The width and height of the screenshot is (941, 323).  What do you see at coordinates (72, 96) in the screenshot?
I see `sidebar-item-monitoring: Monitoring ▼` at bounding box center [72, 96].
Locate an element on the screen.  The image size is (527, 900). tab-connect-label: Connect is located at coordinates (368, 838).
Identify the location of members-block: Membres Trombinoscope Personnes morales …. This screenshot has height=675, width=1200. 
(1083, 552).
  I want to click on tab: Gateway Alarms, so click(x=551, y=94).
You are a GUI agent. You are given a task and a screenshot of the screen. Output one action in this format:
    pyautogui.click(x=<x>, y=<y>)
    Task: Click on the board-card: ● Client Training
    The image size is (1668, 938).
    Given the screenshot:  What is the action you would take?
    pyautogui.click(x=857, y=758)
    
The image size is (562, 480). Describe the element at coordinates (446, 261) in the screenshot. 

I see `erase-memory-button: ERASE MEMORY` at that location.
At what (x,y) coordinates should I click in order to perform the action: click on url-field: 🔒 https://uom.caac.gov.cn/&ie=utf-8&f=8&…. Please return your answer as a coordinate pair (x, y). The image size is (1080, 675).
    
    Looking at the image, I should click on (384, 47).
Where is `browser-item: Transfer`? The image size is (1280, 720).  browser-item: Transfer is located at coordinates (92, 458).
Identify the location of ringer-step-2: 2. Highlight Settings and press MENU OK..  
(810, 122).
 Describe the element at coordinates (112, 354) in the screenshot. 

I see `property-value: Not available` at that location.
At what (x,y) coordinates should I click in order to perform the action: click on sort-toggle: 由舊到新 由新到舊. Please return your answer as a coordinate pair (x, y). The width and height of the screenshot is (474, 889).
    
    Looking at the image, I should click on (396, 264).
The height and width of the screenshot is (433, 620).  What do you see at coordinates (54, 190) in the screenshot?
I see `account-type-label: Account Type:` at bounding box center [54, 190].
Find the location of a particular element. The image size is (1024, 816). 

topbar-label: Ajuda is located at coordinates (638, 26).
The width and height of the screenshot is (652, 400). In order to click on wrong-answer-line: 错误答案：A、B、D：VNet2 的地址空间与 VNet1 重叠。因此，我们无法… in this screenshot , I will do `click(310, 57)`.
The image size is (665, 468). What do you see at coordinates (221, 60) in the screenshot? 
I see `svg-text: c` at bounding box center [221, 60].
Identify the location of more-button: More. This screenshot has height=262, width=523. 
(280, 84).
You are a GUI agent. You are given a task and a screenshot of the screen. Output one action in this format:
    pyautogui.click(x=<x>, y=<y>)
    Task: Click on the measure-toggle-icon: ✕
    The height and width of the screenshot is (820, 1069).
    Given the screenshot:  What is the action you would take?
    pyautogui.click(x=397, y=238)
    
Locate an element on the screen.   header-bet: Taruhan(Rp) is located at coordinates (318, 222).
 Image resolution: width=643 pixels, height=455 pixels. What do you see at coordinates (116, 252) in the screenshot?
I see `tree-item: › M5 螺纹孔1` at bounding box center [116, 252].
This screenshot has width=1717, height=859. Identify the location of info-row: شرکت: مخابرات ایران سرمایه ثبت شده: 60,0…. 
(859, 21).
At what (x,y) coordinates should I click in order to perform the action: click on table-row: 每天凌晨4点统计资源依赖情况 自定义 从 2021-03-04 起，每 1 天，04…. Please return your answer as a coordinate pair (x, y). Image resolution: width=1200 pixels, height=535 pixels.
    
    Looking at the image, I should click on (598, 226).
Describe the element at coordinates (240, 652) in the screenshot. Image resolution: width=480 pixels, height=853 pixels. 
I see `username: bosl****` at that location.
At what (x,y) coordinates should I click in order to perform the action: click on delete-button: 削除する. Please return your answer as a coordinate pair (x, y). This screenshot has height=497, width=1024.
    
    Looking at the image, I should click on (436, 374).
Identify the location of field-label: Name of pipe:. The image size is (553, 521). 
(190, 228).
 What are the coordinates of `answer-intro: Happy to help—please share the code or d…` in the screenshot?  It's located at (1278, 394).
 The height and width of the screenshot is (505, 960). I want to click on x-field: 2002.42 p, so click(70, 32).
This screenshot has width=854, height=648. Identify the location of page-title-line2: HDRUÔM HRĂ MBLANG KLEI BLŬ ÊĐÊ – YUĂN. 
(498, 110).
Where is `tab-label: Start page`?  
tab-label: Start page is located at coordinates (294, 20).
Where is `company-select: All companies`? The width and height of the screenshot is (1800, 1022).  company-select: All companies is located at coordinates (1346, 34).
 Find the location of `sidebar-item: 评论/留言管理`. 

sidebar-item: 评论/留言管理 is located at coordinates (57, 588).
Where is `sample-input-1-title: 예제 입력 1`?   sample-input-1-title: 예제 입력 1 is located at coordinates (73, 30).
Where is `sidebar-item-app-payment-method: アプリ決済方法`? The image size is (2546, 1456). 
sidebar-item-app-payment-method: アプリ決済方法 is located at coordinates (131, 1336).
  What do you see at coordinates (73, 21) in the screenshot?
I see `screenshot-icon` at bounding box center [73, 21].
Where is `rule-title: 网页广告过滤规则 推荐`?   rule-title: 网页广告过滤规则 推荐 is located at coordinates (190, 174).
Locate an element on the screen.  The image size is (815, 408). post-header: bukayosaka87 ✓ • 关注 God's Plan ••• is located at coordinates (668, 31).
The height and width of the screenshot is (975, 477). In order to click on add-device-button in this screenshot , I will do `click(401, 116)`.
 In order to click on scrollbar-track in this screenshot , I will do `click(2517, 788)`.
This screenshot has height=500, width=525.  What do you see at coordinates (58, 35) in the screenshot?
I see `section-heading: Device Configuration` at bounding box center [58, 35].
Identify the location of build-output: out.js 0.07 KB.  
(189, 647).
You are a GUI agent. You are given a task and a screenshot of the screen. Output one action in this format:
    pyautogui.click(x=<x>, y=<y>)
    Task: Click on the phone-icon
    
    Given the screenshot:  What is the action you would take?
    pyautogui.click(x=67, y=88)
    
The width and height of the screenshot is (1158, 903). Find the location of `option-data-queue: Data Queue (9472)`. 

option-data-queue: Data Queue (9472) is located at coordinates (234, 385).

——

[Job]
Which lines in the rows above contain the string "アプリ決済方法"? List each of those lines in full.

[Reply to the task]
Where is `sidebar-item-app-payment-method: アプリ決済方法`? The image size is (2546, 1456). 
sidebar-item-app-payment-method: アプリ決済方法 is located at coordinates (131, 1336).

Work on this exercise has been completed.